Selected passage:
* * *

Maids () is a 2001 Brazilian film directed by Fernando Meirelles and Nando Olival. It is based on the play of the same name by Renata Melo, and has received multiple awards and nominations.

Cast 
 Cláudia Missura as Raimunda
 Graziela Moretto as Roxane
 Lena Roque as Créo
 Olivia Araújo as Quitéria
 Renata Melo as Cida
 Robson Nunes as Jailto
 Tiago Moraes as Gilvan
 Luís Miranda as Abreu
 Eduardo Estrela as Antônio
 Gero Camilo as Claudiney
 Charles Paraventi
 Milhem Cortaz

Reception
O Estado de S. Paulo praised the film as it differentiates itself from the original play and thus its humor does not rely on offending domestic workers. The reviewer also commended that rather than take a sociological approach, the film is aimed at the general public. Variety praised its cinematography as well as the cast, and further called it a "bright Brazilian comedy" that has "a wit and naturalness that Ken Loach's Bread and Roses might envy." Peter Bradshaw, writing for The Guardian said "it is indeed a little gem".

* * *

[Records from a data source]
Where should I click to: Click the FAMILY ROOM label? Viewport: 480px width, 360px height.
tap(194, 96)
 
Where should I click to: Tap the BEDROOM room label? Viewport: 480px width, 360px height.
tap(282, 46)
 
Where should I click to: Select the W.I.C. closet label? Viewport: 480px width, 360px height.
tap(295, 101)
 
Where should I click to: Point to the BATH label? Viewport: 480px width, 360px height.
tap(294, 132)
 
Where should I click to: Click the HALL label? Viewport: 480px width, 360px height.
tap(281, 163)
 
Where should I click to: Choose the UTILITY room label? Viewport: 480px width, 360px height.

* * *

Problems to work on:
1. From the Maids article, extract the stretch from "Maids () is" through "awards and nominations.".
2. Answer these about the Maids article:
(a) Who plays Roxane?
(b) Whose play is the film based on?
(c) Which publication called the film a "bright Brazilian comedy"?
3. What comes next in the Maids article after its last sentence?

Answers to the tasks:
1.
Maids () is a 2001 Brazilian film directed by Fernando Meirelles and Nando Olival. It is based on the play of the same name by Renata Melo, and has received multiple awards and nominations.

2.
(a) Graziela Moretto
(b) Renata Melo's
(c) Variety

3.
The film won the Best Cinematography Award and Missura, Moretto, Roque, Araújo and Melo shared the Best Supporting Actress Award at the 2001 Recife Film Festival. The five shared an award again at the Ceará Film Festival; this time a Best Actress Award, though. At the Natal Film Festival, Moraes won the Best Actor Award, Estrela won the Best Supporting Actor Award, and it won the Best Score Award. It won the Best Film Award at the Cuiabá Film Festival, where it also won the Best Screenplay and Best Newcomer (Moretto).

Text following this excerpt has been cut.